The 1,178-mile pipeline from Alberta, Canada, through Montana and South Dakota to Nebraska would have carried an estimated 830,000 barrels of crude oil per day from Alberta’s oil sands region. From Nebraska, the pipeline would have connected to an existing pipeline that extends to the U.S. Gulf Coast.
The company signed a project labor agreement in August with four U.S. labor unions, including the International Union of Operating Engineers, Laborers International Union of North America, the International Brotherhood of Teamsters and the United Association Union Plumbers and Pipefitters. The agreement was expected to create 10,000 construction jobs.
In a Jan. 21 strongly worded statement, building trades President Sean McGarvey said unions "are deeply disappointed in the decision to cancel the Keystone XL permit on the President’s first official day in office. Environmental ideologues have now prevailed, and over a thousand union men and women have been terminated from employment on the project."
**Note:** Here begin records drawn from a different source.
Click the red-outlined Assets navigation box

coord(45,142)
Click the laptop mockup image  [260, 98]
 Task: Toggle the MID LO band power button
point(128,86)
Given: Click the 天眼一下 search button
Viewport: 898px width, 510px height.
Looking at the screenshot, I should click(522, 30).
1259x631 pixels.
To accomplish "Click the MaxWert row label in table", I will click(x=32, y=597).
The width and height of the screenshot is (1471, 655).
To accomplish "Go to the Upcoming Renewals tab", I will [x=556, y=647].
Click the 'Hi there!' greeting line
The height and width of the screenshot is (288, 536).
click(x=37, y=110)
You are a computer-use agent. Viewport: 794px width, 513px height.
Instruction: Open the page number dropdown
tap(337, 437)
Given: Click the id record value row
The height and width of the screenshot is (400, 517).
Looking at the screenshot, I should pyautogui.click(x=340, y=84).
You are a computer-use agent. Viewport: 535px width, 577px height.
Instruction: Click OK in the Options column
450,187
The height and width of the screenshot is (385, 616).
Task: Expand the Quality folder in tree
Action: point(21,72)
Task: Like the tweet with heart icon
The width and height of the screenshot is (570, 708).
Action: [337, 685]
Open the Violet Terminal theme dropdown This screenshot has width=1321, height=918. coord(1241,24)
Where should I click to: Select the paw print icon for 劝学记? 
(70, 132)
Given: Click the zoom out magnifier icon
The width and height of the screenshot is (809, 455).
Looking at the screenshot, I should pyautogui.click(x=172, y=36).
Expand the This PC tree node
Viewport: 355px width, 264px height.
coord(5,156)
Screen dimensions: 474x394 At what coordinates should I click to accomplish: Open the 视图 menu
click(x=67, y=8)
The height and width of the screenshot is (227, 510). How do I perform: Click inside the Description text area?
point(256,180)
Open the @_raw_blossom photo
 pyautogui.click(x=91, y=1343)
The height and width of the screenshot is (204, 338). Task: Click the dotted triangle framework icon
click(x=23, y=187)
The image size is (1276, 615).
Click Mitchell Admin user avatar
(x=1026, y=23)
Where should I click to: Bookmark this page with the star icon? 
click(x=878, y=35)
He added that the unions "welcome this Administration and the architects of the opposition for this and hundreds of other projects to engage with us on a rational national strategy going forward that does not treat workers, their families, and entire communities as an afterthought, but makes them equal to economic and climate imperatives."
The Associated Equipment Distributors said the group "will continue to work with Congress and labor allies to urge the Biden Administration to reassess his execxuive order" stating that completion of the pipeline "is the national interest of both the US and Canada."
The Canadian leg of the Keystone XL pipeline has been under construction for months after the Alberta government agreed to invest about $1.5 billion in the project.
Alberta Premier Jason Kennedy said rescinding the permit would damage relations between the two countries.
Canadian Prime Minister Justin Trudeau raised the pipeline issue with Biden before the inauguration. In a statement issued Jan. 20, Trudeau said that Canada has made the case for the project, adding: "While we welcome the President's commitment to fight climate change, we are disappointed but acknowledge the President’s decision to fulfill his election campaign promise on Keystone XL."
The American Petroleum Institute said after Biden’s decision that it shares the President’s goal of leadership in addressing climate change, but that revoking the Keystone XL pipeline is a “significant step backwards both for the environmental progress and our economic recovery.”
The pipeline has been through 10 years of environmental review. “Today’s announcement is a slap in the face to the thousands of union workers who are already a part of this safe and sustainable project,” the group said.
President Obama rejected the project before President Trump revived it. In November 2015, Obama said, “Shipping dirtier crude oil into our country would not increase American’s energy security.” Trump resurrected the project in January 2017.